EXERCISES TO COMPLETE
A. Say whether each statement agrees with the passage on Wareham and Molineux. Answer yes or no, and quote the words from the passage that decide it.
(i) Wareham and Molineux spotted a tennis ball and a cricket bat in the gym.
(ii) Wareham says she has never thought about whether she can reach the game's heights again.
(iii) Molineux says the two of them both grew up in country areas.
B. Using the passage on Wareham and Molineux, answer each question in a few words.
(i) According to Wareham, what did the two of them end up being like in the gym?
(ii) What does Molineux say she can see in Wareham's eye?
(iii) Where was the cricket bat in the gym?
C. Rewrite the paragraph of the passage on Wareham and Molineux that begins "Attitudinally however, Wareham is much more certain" in a shorter form, keeping its main facts.

PASSAGE TO READ
________
Attitudinally however, Wareham is much more certain. She concedes the doubts and worries about ever again scaling the game's heights have surfaced from time to time – "I wouldn't be human if I hadn't thought about those things" – but she sees her choices as being binary.
"I can get really bitter about it," she says, "or I can use it to drive me back into that space. I feel like if I'm down in the dumps about things, I'm not really going to want to put the work in to get back."
Which is where Molineux returns to the scene, and another silver lining has emerged. Just the other week, the two were slogging their way through another rehab session in the gym. As it happened, they spotted a tennis ball on the floor. There was a cricket bat up against the wall, too, and so…
"Normally we'd see a bat or ball in the gym and you wouldn't even think about it because you were going in the nets afterwards," Wareham says. "But because we haven't played in so long we were like, 'Should we play a little bit of cricket?'
"We ended up being like two little 12-year-olds in the gym.
"When you're young, you get told to just have fun – that's why you're playing – and I suppose in that way, this time off has definitely reminded me how much I actually enjoy playing the game, and I think that – just falling in love with the game again – has been really cool."
Molineux laughs at the recent memory, and nods along to her friend's typically wider perspective on matters.
"I think we're very similar like that – both growing up in country areas, and just picking up a bat or a ball in front of you, or kicking the footy or whatever it was, that was just what we did," she says.
"So it just feels like we're little kids again in the gym at the moment when there's a bat and ball in there, which is really nice; just to be able to dumb it down a bit and swing a bat or half-bowl a ball, I know that's something that Wolf's enjoying as well.
"You can see that sparkle in her eye, that's for sure."
________
ENTRIES SUPPLIED
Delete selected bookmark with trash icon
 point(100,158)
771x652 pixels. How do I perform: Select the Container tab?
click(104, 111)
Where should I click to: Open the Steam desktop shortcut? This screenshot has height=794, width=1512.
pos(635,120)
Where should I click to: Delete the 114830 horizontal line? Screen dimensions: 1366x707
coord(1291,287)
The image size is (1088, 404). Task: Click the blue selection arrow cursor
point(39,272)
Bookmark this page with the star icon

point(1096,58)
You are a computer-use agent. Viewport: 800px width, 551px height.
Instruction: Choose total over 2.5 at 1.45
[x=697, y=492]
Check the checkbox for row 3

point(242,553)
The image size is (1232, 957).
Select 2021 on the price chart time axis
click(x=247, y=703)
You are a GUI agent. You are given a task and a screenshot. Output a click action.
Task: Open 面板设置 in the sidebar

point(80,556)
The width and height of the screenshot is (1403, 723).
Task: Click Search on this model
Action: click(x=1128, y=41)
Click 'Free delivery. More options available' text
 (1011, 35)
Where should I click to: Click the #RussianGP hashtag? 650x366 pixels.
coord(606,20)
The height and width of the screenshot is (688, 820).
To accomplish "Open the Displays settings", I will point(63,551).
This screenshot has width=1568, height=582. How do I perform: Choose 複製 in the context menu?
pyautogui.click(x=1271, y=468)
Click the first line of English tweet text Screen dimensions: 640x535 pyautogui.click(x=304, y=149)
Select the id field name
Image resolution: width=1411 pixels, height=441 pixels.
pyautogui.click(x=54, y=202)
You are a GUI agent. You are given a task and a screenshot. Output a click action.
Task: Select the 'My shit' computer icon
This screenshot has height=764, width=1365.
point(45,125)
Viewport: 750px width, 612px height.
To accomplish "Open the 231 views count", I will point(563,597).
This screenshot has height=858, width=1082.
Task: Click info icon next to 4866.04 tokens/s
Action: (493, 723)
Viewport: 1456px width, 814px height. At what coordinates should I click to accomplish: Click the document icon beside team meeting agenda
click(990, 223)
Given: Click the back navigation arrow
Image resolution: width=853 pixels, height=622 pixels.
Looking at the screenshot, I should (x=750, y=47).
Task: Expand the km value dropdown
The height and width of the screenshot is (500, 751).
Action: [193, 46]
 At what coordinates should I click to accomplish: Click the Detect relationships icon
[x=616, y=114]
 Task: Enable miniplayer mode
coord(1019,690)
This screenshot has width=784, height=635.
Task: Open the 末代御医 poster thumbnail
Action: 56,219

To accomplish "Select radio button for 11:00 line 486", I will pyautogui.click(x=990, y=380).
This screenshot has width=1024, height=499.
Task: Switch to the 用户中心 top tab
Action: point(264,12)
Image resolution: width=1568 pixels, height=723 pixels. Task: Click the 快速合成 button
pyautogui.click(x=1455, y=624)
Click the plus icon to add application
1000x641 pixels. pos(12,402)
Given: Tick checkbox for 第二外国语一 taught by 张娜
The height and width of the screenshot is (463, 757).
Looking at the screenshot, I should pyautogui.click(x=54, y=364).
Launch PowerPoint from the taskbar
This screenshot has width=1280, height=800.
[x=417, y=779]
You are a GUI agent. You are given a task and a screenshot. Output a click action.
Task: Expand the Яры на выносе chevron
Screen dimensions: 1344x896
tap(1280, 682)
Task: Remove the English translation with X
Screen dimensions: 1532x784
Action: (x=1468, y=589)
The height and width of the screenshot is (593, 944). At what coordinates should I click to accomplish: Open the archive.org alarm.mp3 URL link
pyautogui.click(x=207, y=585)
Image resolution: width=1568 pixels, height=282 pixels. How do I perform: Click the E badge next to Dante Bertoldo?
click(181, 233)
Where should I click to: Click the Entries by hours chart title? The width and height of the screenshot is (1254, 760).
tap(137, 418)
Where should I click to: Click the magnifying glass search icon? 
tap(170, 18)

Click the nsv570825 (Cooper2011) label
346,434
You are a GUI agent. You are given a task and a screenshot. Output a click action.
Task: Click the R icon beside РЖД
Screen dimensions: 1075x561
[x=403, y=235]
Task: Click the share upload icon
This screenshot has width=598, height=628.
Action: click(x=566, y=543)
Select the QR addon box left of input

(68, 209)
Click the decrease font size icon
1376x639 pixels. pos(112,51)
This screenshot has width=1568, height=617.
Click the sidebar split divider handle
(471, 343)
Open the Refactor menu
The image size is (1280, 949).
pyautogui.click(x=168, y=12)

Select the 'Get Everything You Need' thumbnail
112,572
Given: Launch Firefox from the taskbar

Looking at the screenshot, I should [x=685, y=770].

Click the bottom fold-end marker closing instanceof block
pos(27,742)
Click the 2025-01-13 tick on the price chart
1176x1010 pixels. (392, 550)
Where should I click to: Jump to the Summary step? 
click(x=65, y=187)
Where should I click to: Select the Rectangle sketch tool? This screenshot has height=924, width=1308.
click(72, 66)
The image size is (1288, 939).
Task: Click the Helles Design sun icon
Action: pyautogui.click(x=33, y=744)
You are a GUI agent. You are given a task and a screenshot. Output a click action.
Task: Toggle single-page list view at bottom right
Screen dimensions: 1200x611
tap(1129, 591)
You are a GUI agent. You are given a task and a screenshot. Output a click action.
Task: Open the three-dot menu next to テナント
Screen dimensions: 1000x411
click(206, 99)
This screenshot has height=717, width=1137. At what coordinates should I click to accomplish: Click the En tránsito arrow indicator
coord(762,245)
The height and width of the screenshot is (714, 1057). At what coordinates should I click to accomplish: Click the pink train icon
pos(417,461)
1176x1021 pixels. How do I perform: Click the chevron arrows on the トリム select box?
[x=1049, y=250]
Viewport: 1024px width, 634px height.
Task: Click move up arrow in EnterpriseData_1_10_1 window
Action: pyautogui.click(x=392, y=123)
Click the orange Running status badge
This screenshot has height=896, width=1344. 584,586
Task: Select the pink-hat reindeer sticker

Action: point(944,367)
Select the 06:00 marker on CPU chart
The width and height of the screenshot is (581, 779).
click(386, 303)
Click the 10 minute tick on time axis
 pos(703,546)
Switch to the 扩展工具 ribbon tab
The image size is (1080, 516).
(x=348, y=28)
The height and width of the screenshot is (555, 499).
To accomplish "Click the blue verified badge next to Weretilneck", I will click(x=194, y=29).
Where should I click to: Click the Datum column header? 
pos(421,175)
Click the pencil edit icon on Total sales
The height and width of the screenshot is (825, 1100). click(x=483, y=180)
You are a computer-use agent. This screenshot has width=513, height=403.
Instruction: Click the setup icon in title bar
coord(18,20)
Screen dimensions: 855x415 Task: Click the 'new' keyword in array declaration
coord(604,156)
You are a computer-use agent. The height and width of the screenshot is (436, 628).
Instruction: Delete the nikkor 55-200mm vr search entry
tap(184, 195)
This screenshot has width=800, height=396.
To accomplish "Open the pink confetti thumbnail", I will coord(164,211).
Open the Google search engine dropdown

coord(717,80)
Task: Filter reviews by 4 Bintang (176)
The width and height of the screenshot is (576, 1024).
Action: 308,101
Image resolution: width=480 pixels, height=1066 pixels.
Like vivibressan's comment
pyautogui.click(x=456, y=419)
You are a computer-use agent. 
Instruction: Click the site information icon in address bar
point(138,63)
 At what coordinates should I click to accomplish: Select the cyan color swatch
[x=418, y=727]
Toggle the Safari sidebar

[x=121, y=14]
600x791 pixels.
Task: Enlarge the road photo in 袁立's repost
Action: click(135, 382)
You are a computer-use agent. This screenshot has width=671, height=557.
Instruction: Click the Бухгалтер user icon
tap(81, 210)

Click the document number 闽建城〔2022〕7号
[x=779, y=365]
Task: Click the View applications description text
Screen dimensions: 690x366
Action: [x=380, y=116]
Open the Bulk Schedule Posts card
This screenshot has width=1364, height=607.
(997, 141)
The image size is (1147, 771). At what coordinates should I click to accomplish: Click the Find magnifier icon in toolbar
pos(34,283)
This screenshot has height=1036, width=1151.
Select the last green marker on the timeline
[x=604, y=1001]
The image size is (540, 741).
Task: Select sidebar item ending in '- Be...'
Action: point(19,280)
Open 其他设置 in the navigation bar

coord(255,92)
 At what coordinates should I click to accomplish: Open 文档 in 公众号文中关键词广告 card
________
SOLUTIONS FOR EACH TASK
A.
(i) Yes: "they spotted a tennis ball on the floor. There was a cricket bat up against the wall, too"
(ii) No: "I wouldn't be human if I hadn't thought about those things"
(iii) Yes: "both growing up in country areas"

B.
(i) Like two little 12-year-olds.
(ii) That sparkle.
(iii) Up against the wall.

C. Wareham is much more certain in her attitude. She admits that doubts about ever again reaching the game's heights have come up at times, but she sees her choices as binary.